Britain will never build enough houses to make property affordable for young people, according to research.
A study presented to the Royal Economic Society’s annual conference said those hoping to get on the ladder may have to rely on windows of opportunity created by periodic slumps in the market.
However, the overall trend will remain for residential property price rises to outpace salary growth, according to economists at the University of Reading.
“The increases in housing supply required to improve affordability have to be very large and long-lasting; the step change would need to be much larger than has ever been experienced before on a permanent basis,” said Geoffrey Meen, Alexander Mihailov and Yehui Wang.
The government has discussed moves to increase the supply of homes but the changes are on far too small a scale to act as a brake on price rises.
House prices in the UK stood at an average of £217,500 according to the Office for National Statistics.
That is 7.7-times the average full-time salary in the UK of £28,200.
By contrast in 2005 the average home cost £150,500, approximately 6.5-times the then-average full time salary of £22,888.
Former Bank of England policymaker Kate Barker believes the country needs an additional 60,000 homes per year on top of those already being built.
But the new paper argues there is little chance of this happening.
“Although higher levels of house building are certainly desirable, the paper shows that there is a limit to what can be achieved by this route,” the report found.

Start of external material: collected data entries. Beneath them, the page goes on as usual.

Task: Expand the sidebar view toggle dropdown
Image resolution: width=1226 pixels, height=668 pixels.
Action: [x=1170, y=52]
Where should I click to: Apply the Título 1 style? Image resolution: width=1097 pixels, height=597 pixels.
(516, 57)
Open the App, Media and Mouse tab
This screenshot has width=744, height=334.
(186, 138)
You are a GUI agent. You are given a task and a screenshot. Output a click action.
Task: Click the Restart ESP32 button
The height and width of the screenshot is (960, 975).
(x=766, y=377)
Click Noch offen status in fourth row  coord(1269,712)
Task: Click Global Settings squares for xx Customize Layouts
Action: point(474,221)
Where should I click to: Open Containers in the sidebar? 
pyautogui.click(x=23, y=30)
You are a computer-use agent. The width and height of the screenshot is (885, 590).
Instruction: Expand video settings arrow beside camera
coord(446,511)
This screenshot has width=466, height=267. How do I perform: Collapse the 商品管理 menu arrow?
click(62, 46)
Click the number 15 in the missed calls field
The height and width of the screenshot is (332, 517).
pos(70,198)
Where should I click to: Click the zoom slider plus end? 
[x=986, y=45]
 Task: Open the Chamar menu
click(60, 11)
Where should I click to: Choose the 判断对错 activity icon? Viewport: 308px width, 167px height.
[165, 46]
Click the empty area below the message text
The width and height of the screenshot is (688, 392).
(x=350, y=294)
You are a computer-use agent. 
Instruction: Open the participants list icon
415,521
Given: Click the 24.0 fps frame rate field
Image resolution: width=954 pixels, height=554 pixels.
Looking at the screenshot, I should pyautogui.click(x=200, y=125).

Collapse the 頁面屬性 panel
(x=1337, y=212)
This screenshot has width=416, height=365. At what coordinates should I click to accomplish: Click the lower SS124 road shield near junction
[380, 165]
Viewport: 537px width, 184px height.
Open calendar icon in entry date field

“The required increase in supply to stabilise the price to income ratio ... is not feasible - permanent increases in construction would be required that have never been achieved in history.”
Instead, “affordability will be improved by another factor: housing risk”, the paper argues.
"Price to income ratios are likely to stabilise even without major increases in supply, although adjustment could take the form of an undesirable market collapse.”
That would be a painful event for homeowners, but also could enable buyers to step into the market.
Historically there has been a view that house prices ultimately can only rise, but the economists describe this as a “myth”.
“A commonly held view is that house prices, at least in nominal terms, rarely fall and, therefore, housing is a safe investment. Historical experience appears to bear this out; between the mid-1950s and 1990, the annual growth rate in house prices was negative in only one quarter,” said the report.
“But the myth of permanent price increases was first dispelled in the recession of the early 1990s and, then, during the global financial crisis.”
This situation indicates that housing policies overall need a rethink, the economists said.
“Market crashes are hardly an optimal policy response to improving affordability, given the wider effects on the economy,” they concluded.
“If reliance on supply expansion is inadequate, then this implies the need for more integrated housing policies, where housing issues play a wider role in macroeconomic policies.”